▶ Exercise prompt: Beginning with the line where "The image size is (577, 171)." appears, retype every remaining line of the data below, both the first and last included.

▶ Record excerpts:
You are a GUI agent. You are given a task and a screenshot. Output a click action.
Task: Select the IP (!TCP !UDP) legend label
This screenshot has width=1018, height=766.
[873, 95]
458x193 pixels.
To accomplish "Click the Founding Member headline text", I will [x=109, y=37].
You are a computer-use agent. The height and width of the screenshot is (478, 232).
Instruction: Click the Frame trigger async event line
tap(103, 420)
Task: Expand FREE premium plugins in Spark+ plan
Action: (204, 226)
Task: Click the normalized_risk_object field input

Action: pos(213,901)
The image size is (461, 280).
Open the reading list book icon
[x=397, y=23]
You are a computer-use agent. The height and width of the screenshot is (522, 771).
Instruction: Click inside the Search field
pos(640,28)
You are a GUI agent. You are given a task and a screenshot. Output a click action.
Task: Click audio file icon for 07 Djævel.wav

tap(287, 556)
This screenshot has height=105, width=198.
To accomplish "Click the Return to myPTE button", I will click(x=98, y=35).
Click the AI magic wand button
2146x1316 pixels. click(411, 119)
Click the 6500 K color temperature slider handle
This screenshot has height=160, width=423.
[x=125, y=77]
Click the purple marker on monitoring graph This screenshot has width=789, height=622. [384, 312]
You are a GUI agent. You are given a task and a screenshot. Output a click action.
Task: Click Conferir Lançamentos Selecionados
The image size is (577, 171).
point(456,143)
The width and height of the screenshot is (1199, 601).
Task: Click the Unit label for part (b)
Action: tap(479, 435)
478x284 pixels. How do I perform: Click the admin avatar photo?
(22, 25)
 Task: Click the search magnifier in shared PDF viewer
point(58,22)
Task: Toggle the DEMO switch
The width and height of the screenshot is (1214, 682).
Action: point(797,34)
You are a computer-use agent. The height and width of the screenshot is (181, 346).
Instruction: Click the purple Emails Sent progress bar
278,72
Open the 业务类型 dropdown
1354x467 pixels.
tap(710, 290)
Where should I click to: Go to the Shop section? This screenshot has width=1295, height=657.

▶ Solution to the exercise:
The image size is (577, 171).
point(456,143)
The width and height of the screenshot is (1199, 601).
Task: Click the Unit label for part (b)
Action: tap(479, 435)
478x284 pixels. How do I perform: Click the admin avatar photo?
(22, 25)
 Task: Click the search magnifier in shared PDF viewer
point(58,22)
Task: Toggle the DEMO switch
The width and height of the screenshot is (1214, 682).
Action: point(797,34)
You are a computer-use agent. The height and width of the screenshot is (181, 346).
Instruction: Click the purple Emails Sent progress bar
278,72
Open the 业务类型 dropdown
1354x467 pixels.
tap(710, 290)
Where should I click to: Go to the Shop section? This screenshot has width=1295, height=657.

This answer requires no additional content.